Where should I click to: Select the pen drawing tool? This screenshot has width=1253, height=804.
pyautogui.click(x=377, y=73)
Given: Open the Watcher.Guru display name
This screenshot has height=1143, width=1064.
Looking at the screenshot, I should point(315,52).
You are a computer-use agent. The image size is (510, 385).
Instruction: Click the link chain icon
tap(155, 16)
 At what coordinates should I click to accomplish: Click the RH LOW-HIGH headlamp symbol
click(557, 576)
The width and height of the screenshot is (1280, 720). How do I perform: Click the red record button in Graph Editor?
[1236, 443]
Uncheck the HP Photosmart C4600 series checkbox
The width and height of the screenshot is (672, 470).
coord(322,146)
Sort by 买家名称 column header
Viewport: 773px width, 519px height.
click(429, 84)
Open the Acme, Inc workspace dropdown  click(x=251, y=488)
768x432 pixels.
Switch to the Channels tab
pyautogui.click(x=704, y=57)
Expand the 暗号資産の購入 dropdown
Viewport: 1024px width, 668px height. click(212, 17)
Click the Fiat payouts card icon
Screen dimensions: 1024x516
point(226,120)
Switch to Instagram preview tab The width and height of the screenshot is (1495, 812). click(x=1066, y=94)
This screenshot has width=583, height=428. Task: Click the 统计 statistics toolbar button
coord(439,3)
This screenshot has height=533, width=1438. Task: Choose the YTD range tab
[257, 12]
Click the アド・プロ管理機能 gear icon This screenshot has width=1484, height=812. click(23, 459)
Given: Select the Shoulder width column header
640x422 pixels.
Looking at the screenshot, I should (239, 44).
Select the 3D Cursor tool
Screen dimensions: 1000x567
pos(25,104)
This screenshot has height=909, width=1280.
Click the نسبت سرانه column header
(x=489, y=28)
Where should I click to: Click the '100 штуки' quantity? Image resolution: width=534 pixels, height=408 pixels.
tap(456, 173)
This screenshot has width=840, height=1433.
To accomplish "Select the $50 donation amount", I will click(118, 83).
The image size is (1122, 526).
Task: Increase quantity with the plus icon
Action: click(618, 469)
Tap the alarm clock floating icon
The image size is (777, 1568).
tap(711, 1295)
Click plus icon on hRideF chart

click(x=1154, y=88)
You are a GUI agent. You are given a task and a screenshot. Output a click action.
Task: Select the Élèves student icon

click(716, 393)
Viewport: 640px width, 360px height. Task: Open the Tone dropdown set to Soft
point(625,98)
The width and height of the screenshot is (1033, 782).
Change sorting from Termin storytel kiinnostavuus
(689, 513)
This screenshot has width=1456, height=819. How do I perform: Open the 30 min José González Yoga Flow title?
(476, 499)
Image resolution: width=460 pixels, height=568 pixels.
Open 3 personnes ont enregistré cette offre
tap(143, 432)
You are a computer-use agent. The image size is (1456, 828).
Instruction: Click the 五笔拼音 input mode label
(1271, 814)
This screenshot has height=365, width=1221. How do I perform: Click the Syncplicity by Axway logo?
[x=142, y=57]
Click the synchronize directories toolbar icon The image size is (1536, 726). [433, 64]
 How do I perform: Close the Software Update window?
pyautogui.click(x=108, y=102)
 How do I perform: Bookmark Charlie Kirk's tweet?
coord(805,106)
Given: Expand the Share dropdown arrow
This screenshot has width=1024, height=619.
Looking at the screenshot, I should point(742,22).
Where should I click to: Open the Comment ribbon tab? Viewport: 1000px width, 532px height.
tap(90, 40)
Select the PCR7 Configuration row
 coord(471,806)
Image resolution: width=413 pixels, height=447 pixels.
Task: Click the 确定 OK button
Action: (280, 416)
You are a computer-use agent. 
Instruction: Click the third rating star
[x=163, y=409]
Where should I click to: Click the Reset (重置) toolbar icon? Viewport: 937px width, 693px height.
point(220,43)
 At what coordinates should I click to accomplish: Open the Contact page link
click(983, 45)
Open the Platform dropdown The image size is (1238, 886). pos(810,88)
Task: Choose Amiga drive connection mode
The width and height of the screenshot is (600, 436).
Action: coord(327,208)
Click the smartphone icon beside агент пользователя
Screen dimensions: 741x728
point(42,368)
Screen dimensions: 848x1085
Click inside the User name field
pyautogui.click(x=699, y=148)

* * * * * * * * *

§ **Exercise directions**
In the records above, find the lines containing "agent" and copy them.

§ **Result for this exercise**
You are a computer-use agent. The image size is (510, 385).
You are a GUI agent. You are given a task and a screenshot. Output a click action.
You are a computer-use agent. The image size is (1456, 828).
You are a computer-use agent. 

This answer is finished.